PROBLEM STATEMENT: Reproduce each of the following rows word for word, leaving out the pictures.

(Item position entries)
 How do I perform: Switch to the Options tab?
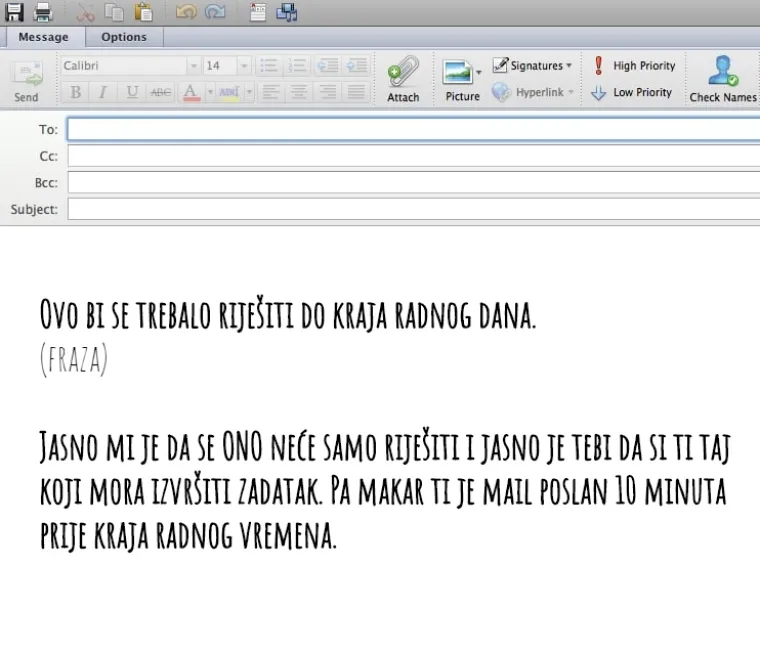tap(124, 37)
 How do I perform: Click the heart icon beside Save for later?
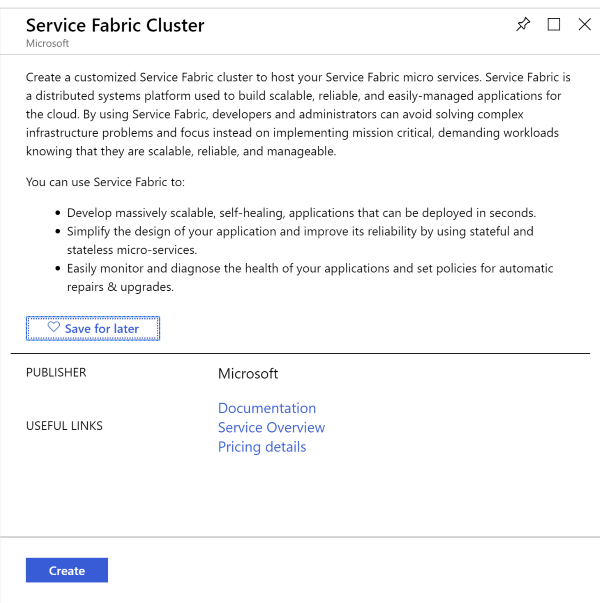54,328
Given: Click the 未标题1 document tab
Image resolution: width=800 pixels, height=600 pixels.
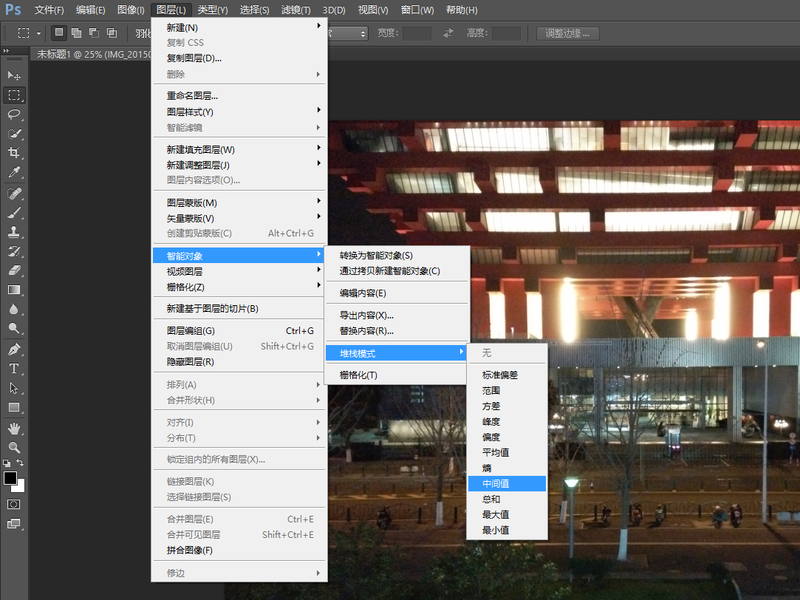Looking at the screenshot, I should (90, 55).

RESULT OF THIS EXERCISE:
 How do I perform: Switch to the Options tab?
tap(124, 37)
 How do I perform: Click the heart icon beside Save for later?
54,328
Given: Click the 未标题1 document tab
Image resolution: width=800 pixels, height=600 pixels.
Looking at the screenshot, I should (90, 55).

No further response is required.